Le premier port du Maroc devant lequel un bâtiment (le Pluton) détaché de l'escadre de M. le prince de Joinville s'est présenté le 8 juillet, est celui de Tanger ou Tandja, le Tingis des Romains. Ce port semble appelé à jouer un rôle important dans les événements qui ne tarderont pas à s'accomplir. Le Pluton y a conduit M. Touchard, aide de camp du prince, chargé de constater la situation actuelle de nos relations politiques avec le Maroc; M. Chauchard, lieutenant-colonel du génie, qui doit visiter les fortifications de la place, et M. Warnier, membre de la commission scientifique de l'Algérie, auquel est confié le soin de s'assurer de l'esprit des populations et de leurs dispositions guerrières ou pacifiques.
Murs de la ville de Tanger.
La place de Tanger fut délaissée aux mahométans par le comte Julien, en l'an 718. Après deux attaques infructueuses en 1437 et 1463, les Portugais l'occupèrent de vive force, en 1471, sous Alphonse V, et la conserveront jusqu'en 1662, qu'elle fut donnée à Charles II, roi d'Angleterre, comme dot de la princesse Catherine de Portugal. Muley-Ismaël l'assiégea en 1680, avec quelque succès, mais sans réussir à s'en emparer, et en 1684 les Anglais l'abandonneront, après en avoir fait sauter le môle et les fortifications Ces ruines combleront une partie de la baie, qu'elles rendent dangereuse par les vents d'est.

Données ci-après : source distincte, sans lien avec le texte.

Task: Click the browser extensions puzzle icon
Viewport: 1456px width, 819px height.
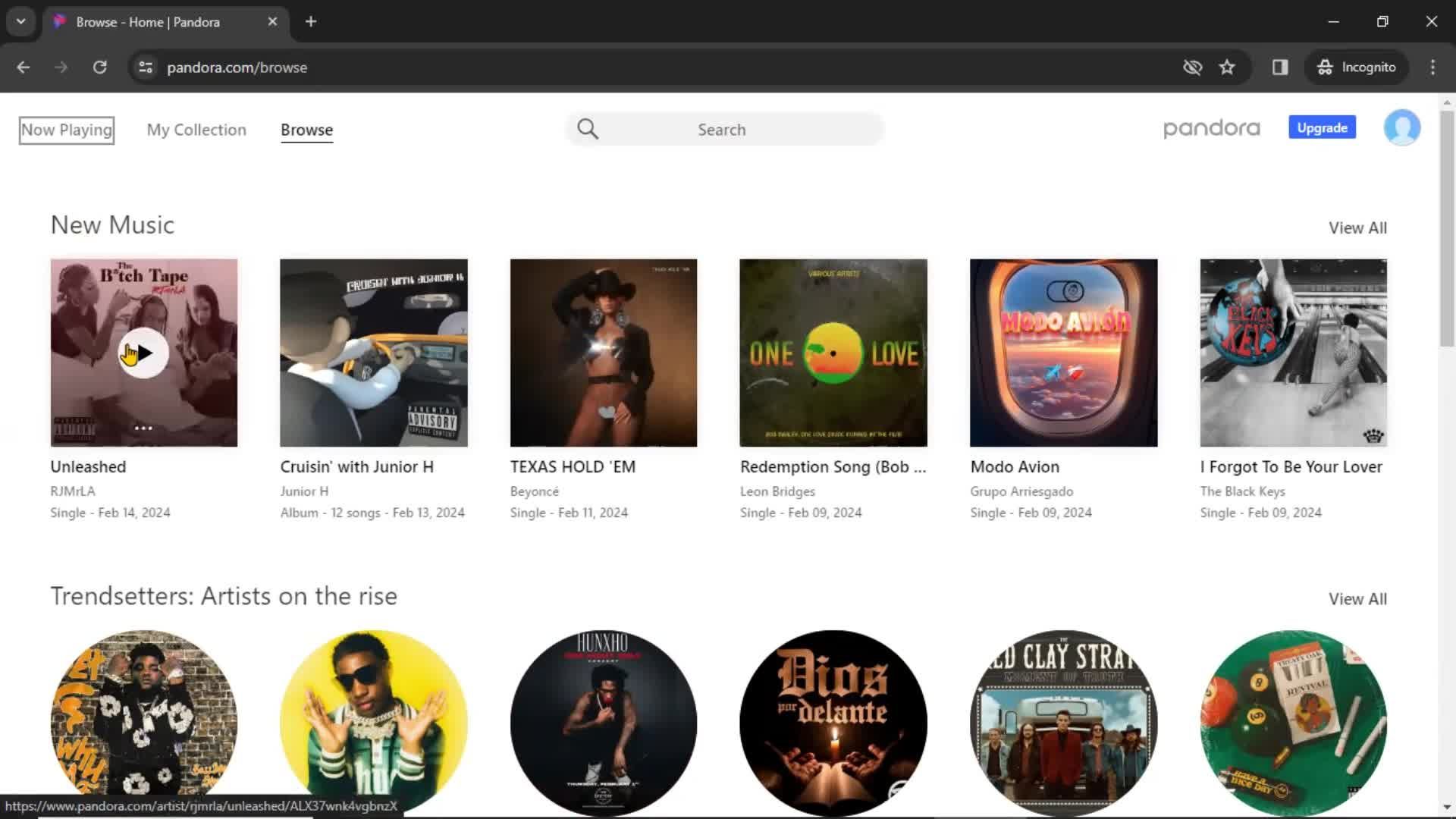Action: click(x=1279, y=67)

Cette baie a de 3 à 4,000 toises d'ouverture sur 14 à 1,500 de largeur; elle est défendue, indépendamment de l'artillerie de la ville, par six batteries armées de 34 pièces. A l'exception de cette baie et de celle d'Al-Kasar-el-Soghaïr, à 12 kilomètres à l'est de Tanger, toute la côte nord est inabordable. Mais la côte ouest, depuis le cap Spartel jusqu'à El-Araïch, est susceptible de mouillage et de débarquement.